Dr Lisa Stehno-Bittel is President and Founder of Likarda and Professor Emeritus at University of Kansas Medical Center. Lisa is a fellow in the American Institute of Medical and Biological Engineering. She has a background in cell biology, biophysics and pharmacology and was a professor and Chair at the University of Kansas for over 20 years. She has numerous awards including Ingram Magazine’s “50 Kansans You Should Know”, the 2018 Kansas Entrepreneur of the Year Award and the Marjorie S. Sirridge Excellence in Medicine and Science Award.  

 

Dr Charles P Virden, MD, is double-boarded in plastic and reconstructive surgery and anti-ageing medicine. In 1987, he graduated from the University of Southern California with a medical degree and completed his general studies internship and residency at the University of California, San Diego.
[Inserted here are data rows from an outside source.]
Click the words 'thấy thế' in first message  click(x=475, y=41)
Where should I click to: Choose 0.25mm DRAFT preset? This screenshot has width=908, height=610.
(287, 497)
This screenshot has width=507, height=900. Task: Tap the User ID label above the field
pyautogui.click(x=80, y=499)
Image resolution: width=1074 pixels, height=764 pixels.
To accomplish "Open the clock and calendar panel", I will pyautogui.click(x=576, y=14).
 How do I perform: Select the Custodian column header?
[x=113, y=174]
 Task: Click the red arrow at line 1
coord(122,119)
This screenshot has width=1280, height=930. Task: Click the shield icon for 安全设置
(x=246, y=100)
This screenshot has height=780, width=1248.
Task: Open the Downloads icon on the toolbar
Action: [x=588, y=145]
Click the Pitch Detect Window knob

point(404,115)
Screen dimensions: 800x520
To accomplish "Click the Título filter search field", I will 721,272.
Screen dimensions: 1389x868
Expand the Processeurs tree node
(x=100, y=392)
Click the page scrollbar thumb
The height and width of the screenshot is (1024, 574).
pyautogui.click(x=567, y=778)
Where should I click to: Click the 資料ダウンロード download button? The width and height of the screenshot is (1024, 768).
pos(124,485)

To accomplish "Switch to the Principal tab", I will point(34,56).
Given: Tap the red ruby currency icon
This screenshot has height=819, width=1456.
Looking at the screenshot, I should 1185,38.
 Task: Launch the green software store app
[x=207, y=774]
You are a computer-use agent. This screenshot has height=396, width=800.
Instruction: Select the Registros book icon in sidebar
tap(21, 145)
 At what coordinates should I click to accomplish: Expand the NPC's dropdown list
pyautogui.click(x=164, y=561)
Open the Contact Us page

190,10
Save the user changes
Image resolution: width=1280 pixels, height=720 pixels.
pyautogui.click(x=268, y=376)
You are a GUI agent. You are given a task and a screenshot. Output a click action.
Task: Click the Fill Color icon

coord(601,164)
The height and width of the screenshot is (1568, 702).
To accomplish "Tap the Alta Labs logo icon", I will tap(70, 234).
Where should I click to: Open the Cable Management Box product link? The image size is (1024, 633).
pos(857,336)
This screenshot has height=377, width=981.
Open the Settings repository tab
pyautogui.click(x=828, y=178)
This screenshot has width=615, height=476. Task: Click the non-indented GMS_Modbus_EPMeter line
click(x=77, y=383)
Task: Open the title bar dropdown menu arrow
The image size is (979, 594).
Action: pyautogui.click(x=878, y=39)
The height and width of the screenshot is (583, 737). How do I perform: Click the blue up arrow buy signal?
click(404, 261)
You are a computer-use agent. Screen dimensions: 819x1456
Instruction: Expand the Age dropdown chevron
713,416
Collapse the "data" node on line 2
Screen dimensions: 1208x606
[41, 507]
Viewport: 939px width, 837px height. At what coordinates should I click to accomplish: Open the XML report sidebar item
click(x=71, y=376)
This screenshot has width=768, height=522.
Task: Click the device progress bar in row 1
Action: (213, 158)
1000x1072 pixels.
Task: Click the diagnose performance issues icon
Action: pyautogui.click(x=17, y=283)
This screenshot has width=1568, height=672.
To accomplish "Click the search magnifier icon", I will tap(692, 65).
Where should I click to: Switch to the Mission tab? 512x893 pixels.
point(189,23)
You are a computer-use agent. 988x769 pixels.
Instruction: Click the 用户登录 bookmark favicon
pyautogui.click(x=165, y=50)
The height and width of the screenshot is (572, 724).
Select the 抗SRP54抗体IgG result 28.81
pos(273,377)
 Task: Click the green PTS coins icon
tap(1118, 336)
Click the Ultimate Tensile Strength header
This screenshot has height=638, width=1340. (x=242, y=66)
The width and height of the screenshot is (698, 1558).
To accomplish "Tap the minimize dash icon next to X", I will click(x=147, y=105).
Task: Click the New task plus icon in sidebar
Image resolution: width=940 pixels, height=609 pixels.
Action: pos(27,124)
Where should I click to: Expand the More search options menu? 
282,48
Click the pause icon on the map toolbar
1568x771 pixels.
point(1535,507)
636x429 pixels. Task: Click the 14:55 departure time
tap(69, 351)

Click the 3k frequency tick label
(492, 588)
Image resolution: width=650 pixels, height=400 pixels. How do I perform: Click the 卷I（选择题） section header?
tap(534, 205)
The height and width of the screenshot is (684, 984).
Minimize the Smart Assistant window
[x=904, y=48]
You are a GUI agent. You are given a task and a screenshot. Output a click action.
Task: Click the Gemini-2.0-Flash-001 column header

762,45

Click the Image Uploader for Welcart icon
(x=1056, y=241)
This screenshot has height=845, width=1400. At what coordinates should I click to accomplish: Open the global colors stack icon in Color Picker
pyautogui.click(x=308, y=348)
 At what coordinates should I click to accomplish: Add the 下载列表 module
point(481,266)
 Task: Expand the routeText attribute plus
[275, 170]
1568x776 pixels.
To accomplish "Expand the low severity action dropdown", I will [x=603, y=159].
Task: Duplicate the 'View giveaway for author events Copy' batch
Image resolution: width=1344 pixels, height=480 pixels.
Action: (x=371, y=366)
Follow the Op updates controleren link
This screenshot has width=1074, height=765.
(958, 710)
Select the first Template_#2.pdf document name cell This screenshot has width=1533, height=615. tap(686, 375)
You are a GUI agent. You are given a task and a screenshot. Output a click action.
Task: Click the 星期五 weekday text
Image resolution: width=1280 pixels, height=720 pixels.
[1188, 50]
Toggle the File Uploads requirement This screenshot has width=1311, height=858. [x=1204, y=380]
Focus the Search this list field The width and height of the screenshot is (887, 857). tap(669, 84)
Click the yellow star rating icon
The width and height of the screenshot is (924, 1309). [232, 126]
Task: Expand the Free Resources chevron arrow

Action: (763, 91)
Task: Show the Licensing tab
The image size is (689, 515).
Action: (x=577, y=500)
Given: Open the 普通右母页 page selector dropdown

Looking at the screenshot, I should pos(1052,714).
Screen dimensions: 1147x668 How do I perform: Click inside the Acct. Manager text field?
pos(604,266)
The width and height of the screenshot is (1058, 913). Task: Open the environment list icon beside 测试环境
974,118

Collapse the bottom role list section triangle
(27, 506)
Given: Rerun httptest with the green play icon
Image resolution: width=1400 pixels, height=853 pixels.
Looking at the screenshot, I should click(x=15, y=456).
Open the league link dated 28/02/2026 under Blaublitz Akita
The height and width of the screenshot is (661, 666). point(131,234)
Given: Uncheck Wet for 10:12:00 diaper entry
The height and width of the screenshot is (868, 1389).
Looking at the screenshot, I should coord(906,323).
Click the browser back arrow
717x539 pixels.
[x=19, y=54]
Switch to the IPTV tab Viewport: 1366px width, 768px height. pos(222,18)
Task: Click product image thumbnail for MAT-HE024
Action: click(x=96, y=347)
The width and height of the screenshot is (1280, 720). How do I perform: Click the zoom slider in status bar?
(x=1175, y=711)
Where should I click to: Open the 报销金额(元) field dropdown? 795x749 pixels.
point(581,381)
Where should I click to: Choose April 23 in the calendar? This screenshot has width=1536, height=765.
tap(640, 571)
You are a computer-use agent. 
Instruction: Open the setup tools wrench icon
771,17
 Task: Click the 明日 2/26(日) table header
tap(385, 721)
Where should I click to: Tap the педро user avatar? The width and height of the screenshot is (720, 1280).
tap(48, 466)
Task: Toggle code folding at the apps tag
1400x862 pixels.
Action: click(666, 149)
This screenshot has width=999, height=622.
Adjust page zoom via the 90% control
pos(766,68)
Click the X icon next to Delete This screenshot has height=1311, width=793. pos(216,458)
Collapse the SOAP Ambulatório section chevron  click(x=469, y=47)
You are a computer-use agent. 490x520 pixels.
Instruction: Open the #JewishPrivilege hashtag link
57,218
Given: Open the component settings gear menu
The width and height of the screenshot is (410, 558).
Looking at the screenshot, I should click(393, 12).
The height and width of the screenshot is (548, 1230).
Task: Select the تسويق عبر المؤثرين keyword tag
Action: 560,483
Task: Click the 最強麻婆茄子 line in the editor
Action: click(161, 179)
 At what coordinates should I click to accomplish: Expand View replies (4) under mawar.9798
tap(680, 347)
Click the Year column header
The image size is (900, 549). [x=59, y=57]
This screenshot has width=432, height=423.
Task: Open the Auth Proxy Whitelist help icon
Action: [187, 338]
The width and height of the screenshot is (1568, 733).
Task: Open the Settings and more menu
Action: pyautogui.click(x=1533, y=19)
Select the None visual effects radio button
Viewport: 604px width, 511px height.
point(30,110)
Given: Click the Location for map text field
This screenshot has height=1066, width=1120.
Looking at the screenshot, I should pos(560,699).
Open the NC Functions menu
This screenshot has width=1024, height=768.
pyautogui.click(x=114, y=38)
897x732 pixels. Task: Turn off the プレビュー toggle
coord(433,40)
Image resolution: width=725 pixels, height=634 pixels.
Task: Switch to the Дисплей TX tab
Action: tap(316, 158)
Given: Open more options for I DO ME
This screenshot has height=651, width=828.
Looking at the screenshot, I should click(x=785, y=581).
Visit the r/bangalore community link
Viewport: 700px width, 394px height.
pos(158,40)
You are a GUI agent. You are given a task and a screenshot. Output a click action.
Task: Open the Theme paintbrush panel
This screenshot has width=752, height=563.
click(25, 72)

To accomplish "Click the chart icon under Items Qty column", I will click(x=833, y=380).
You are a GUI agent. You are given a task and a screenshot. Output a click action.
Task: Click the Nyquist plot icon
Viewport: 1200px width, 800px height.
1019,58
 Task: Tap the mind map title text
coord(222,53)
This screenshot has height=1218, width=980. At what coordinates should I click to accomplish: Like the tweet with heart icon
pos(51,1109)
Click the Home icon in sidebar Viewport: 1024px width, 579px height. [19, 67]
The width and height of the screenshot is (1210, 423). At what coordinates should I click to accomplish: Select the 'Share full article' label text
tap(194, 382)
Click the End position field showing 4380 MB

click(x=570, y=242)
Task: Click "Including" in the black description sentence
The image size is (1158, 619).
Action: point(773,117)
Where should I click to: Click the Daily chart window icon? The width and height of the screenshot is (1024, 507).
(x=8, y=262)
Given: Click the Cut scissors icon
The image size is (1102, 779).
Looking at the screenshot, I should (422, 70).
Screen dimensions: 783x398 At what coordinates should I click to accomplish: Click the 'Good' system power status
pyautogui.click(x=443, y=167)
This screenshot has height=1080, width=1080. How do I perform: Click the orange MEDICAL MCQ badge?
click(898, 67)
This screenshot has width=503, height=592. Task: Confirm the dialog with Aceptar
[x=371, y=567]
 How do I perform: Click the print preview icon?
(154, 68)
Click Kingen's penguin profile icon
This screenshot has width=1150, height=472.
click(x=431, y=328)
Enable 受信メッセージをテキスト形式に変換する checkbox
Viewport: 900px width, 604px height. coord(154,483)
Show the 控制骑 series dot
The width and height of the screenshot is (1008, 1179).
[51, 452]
He completed a research fellowship and his residency in plastic surgery. Virden moved to Reno, NV, in 1995 to open his private practice. Since 2015, Virden has served as a volunteer clinical professor at University of California, San Diego (UCSD) Division of Plastic Surgery. He is a fellow of the American College of Surgeons and lead author on multiple research publications concerning the diagnosis and care of dermal disorders and reconstructive surgery. He is Founder and CEO of VitalTE as well as Medical Director and Owner of TheraPellET, where he developed his patented Virden Method™ for reducing procedural trauma.